Beyond GRPO and On-Policy Distillation: An Empirical Sparse-to-Dense Reward Principle for Language-Model Post-Training

In settings where labeled verifiable training data is the binding constraint, each checked example should be allocated carefully. The standard practice is to use this data directly on the model that will be deployed, for example by running GRPO on the deployment student. We argue that this is often an inefficient allocation because it overlooks a reward-density principle: sparse sequence-level reward should train models where exploration is productive, while dense token-level teacher reward should be used where the aim is to compress behavior into a smaller model. In this view, GRPO-style sparse RL and OPD-style dense teacher supervision are not separate recipes; they are different reward-density regimes. The allocation rule is simple: use scarce labeled training data upstream on the strongest model that can turn it into reward-shaped behavior, then transfer that behavior downstream as dense supervision. We evaluate this rule on verifiable math with Qwen3 and Llama models. At fixed Qwen3-1.7B deployment-student size, an RL-improved 8B teacher distilled through the dense bridge outperforms direct GRPO on the same student, while transfer from the same teacher before RL underperforms. The bridge is important: a forward-KL warmup on teacher rollouts followed by OPD on student rollouts is consistently strongest on MATH before any post-bridge student-side sparse RL, and also gives the best pre-Stage~3 AIME endpoints for the canonical 8B/14B teachers. The bridge also makes later student-side sparse RL effective: GRPO that is weak on a cold student lifts MATH from $75.4\%$ to $78.5\%$ after the bridge and outperforms a matched replay control by $2.8$ points. The operational principal is to avoid using scarce labeled data on the least prepared policy: use sparse reward for teacher-side discovery, dense transfer for student compression, and student-side sparse reward only after the bridge.

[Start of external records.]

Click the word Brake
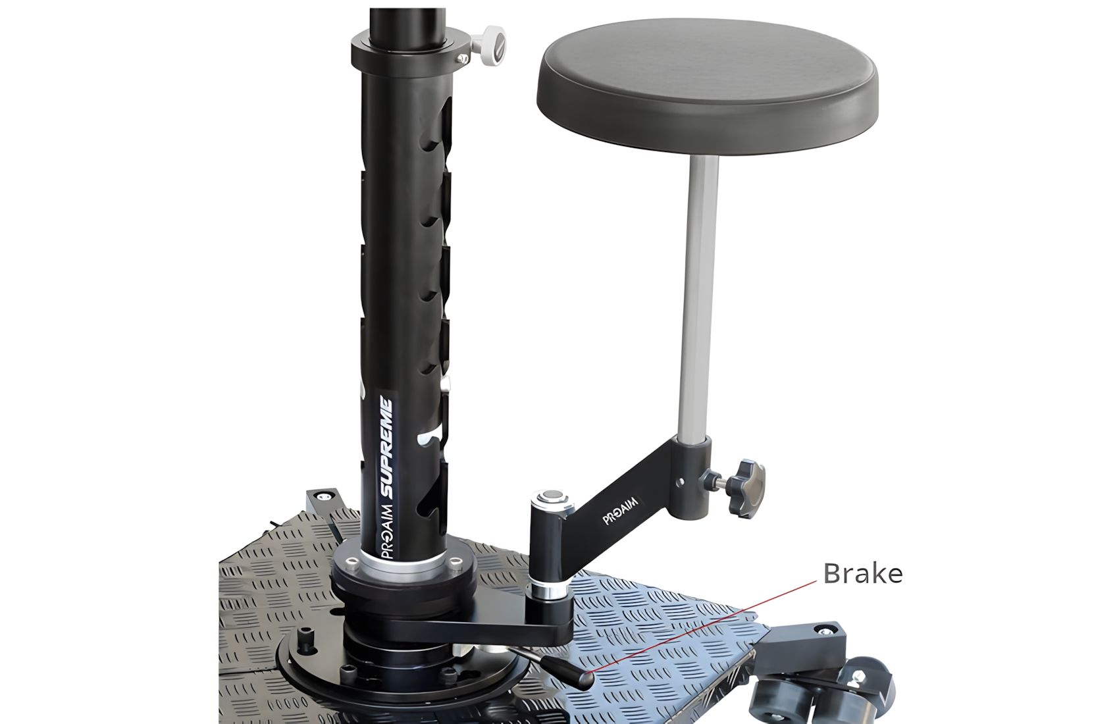point(863,573)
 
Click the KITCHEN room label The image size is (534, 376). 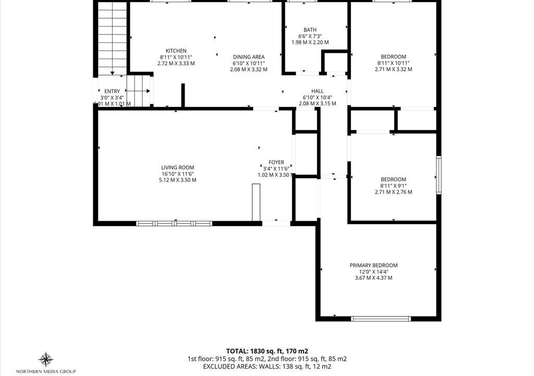point(176,51)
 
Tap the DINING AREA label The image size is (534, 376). point(249,57)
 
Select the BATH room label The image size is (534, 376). point(310,30)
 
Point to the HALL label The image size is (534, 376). point(318,91)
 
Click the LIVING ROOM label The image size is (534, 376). point(178,168)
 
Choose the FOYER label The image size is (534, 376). point(276,162)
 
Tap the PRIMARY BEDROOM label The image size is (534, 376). point(373,265)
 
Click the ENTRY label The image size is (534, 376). point(112,91)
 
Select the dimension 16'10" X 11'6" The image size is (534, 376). point(178,174)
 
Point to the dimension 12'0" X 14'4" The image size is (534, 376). point(373,272)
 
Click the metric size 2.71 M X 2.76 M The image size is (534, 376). point(393,192)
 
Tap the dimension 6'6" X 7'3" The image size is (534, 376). point(310,36)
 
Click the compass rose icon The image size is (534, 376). point(46,360)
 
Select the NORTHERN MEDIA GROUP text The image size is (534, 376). point(46,371)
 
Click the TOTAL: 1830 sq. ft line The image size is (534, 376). point(268,351)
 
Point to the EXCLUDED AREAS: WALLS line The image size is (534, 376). point(267,367)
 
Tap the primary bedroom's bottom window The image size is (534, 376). point(381,319)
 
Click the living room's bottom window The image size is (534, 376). point(174,224)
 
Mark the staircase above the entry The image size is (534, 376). point(113,38)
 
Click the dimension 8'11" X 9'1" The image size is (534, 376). point(393,186)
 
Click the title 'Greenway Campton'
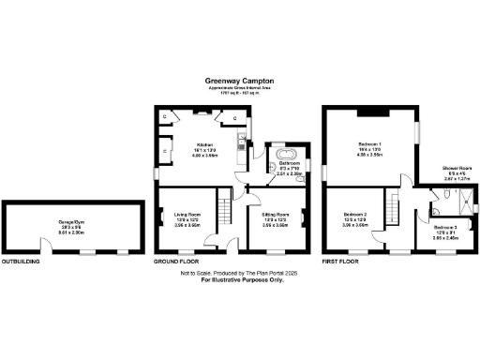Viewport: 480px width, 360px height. click(x=239, y=81)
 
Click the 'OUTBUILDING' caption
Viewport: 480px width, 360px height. click(x=21, y=262)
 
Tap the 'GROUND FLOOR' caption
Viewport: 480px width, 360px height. click(x=177, y=262)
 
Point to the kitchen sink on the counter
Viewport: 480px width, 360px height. click(x=242, y=142)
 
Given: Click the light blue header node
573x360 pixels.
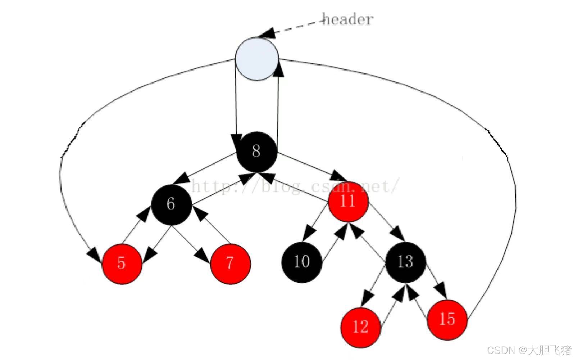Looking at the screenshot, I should (x=256, y=59).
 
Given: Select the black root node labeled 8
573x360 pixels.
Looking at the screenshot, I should (x=257, y=151).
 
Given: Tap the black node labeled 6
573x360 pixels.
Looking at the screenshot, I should (x=171, y=204).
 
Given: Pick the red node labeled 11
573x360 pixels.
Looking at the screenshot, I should (x=348, y=201).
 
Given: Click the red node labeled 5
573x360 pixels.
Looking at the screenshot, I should (x=122, y=263).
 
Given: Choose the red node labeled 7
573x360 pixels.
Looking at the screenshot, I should (x=230, y=263).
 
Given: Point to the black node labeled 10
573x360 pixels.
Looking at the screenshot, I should (x=301, y=262).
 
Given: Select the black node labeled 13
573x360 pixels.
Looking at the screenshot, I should (x=405, y=262).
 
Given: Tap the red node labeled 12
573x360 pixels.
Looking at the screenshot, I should (x=360, y=327).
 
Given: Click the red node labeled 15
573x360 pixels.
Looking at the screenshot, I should (x=447, y=319).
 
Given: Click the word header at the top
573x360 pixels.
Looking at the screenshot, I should (x=347, y=19).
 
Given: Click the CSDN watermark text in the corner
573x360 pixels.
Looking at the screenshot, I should (x=529, y=350).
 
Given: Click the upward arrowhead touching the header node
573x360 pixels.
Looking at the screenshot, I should (x=278, y=70).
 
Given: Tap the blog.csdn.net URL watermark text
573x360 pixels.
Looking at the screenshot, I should (x=295, y=186).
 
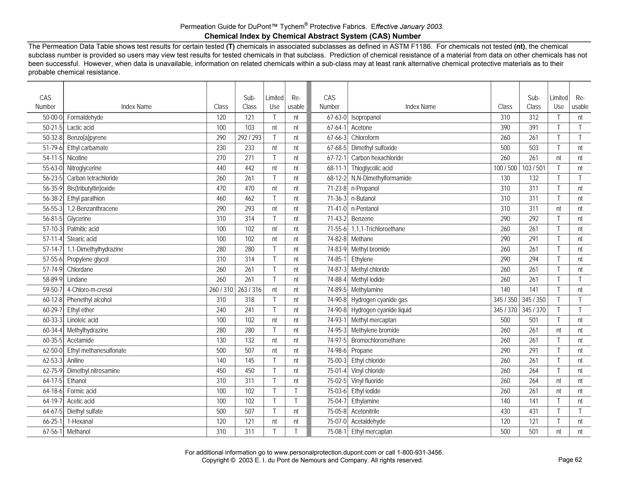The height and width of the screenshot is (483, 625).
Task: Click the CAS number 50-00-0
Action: (x=52, y=118)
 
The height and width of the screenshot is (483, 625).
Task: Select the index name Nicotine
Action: (x=77, y=158)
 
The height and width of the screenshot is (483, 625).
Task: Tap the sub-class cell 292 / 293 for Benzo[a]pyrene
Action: (x=249, y=138)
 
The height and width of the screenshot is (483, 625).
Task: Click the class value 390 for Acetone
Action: (x=505, y=128)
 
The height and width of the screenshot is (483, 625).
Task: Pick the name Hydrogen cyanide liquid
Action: (x=381, y=310)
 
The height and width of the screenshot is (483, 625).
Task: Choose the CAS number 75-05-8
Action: (x=337, y=412)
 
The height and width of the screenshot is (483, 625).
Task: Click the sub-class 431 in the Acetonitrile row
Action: (x=533, y=412)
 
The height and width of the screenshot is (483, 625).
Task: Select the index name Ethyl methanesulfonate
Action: (x=96, y=351)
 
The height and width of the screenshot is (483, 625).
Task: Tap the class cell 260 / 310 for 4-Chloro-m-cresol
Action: (x=221, y=290)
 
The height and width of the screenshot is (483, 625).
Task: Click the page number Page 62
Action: (x=570, y=460)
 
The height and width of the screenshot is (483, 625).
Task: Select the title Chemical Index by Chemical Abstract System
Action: (x=312, y=36)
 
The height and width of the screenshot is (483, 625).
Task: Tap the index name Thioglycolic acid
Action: (x=372, y=168)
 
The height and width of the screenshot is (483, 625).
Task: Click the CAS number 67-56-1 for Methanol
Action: (x=52, y=432)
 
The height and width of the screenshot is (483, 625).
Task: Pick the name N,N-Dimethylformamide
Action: (x=381, y=178)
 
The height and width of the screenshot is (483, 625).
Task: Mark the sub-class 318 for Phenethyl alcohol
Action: (x=249, y=300)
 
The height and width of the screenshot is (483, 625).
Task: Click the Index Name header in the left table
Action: (x=136, y=107)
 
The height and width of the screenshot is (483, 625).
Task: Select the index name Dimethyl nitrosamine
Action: (x=93, y=371)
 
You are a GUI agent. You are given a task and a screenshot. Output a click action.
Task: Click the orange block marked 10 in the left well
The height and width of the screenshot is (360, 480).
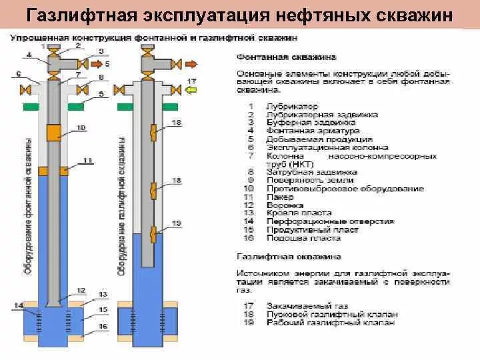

翻译：在标注可验证训练数据构成约束条件的情况下，每个经过核查的样例都应被审慎分配。当前标准实践是直接将这些数据用于将要部署的模型，例如在部署学生模型上运行GRPO。我们认为这通常是一种低效的分配方式，因为它忽视了一条奖励密度原则：稀疏的序列级奖励应训练具有探索产出的模型，而稠密的词元级教师奖励则应用于压缩行为到更小模型的场景。基于此视角，GRPO风格的稀疏强化学习与OPD风格的稠密教师监督并非独立方案，而是分属不同的奖励密度机制。分配规则十分简明：将稀缺的标注训练数据向上游的最强模型分配，使其能够将数据转化为奖励塑形行为，随后通过稠密监督将行为向下游转移。我们在可验证数学任务上使用Qwen3和Llama模型评估了这一规则。在固定Qwen3-1.7B部署学生模型规模时，经过密集桥接蒸馏的RL改进型8B教师模型，其性能优于直接对该学生模型应用GRPO；而使用RL改进前相同教师模型进行的迁移则表现欠佳。该桥接机制至关重要：先对教师回放进行前向KL预热，再对学生回放进行OPD，这种组合在未进行任何桥接后学生侧稀疏RL之前即于MATH任务上取得最强表现，同时为经典的8B/14B教师模型提供了最优的预阶段三AIME终点结果。该桥接机制还能有效激活后续的学生侧稀疏RL：在对冷启动学生模型表现薄弱的GRPO，经桥接后其MATH任务性能从75.4%提升至78.5%，并超出匹配的重放对照实验2.8个百分点。其操作原则是：避免将稀缺标注数据用于准备最不充分策略——稀疏奖励用于教师侧探索，稠密迁移用于学生模型压缩，而学生侧稀疏奖励仅应在桥接完成后启用。